WHAT NEEDS TO BE DONE →
Retype the data verbatim, from the line containing "410x298 pixels. How" through the line containing "(x=554, y=627)", including both of those lines.

RECORD EXTRACTS →
********************

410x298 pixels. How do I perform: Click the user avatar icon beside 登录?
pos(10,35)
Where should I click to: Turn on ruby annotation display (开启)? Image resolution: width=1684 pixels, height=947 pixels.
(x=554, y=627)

********************

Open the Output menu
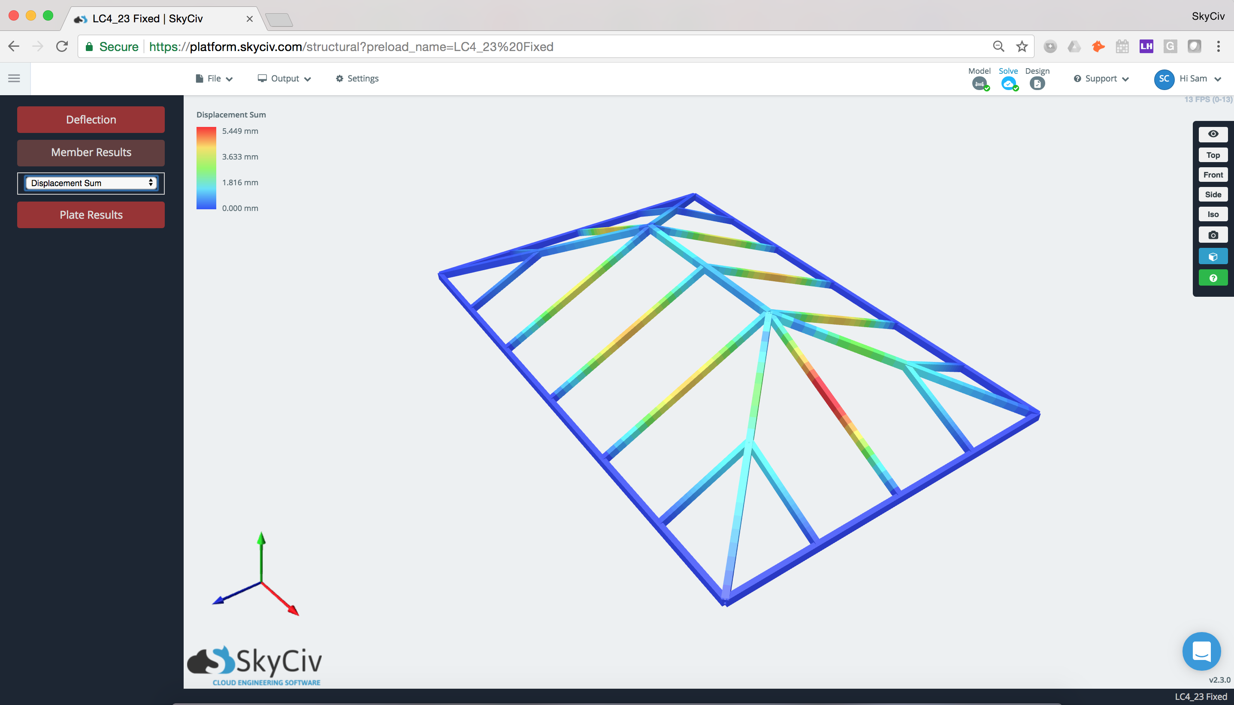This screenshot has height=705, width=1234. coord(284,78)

********************

COMPLETE ANSWER →
410x298 pixels. How do I perform: Click the user avatar icon beside 登录?
pos(10,35)
Where should I click to: Turn on ruby annotation display (开启)? Image resolution: width=1684 pixels, height=947 pixels.
(x=554, y=627)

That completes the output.